長年愛用された鎌倉彫の手鏡の塗り直しの依頼を受けました。
写真の様に手持ち部分は木地が見えるまで剥げて、表面には無数のすれ傷が入り、経年の劣化を感じる状態でした。
お客様から「祖母の形見なんです…」
店…「それでは心してお預かり致します」と
そんな会話のなか、手鏡の塗り直し修理を受けました。
工房にて表面の古い漆しを落としていきます。
同時に小さな傷も丁寧に水を付けながら耐水ペーパーで水研ぎをして滑らかにしていきます。小さな傷は耐水ペーパーを当てる事で傷は目立たなくなります。大きな傷やヘコミ部分には、生漆(きうるし)に砥の粉(とのこ)と水を混ぜ、練り合わせた下地さびをパテとして傷穴にヘラで埋めて平らにします。
手鏡の持ち手部分には古い漆と汚れが残っていますが、塗り直す前には、汚れや古い塗装面を耐水ペーターで全て落とします。この時使用する耐水ペーパーは粗目の280番~400番のペーパーを使用します。

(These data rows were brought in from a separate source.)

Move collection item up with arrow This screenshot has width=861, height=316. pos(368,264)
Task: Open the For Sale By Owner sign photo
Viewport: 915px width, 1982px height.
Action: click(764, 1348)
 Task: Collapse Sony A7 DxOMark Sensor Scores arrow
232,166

表面を磨き落とす際に、柄の縁部分だけ三角刀で縁取り(ふちどり)していきます。こうする事で元の輪郭が蘇えり綺麗に仕上がります。
下記写真が完成後の手鏡です。
見違える様に綺麗な仕上がりです。
輪郭も埋まることなく、はっきり縁取りが見えます。手間を惜しまず、手仕事による鎌倉彫の塗直し工程です。
こちらのお客様は鏡の交換も希望されました。
手鏡の塗り直し工賃は状態や作業内容によって異なります。
今回は塗り直し+鏡交換で総額17,000円を頂戴しました。
決して安い値段ではありませんが、お客様にとっては大切な形見の品です。これからもご愛用頂ける事と願っております。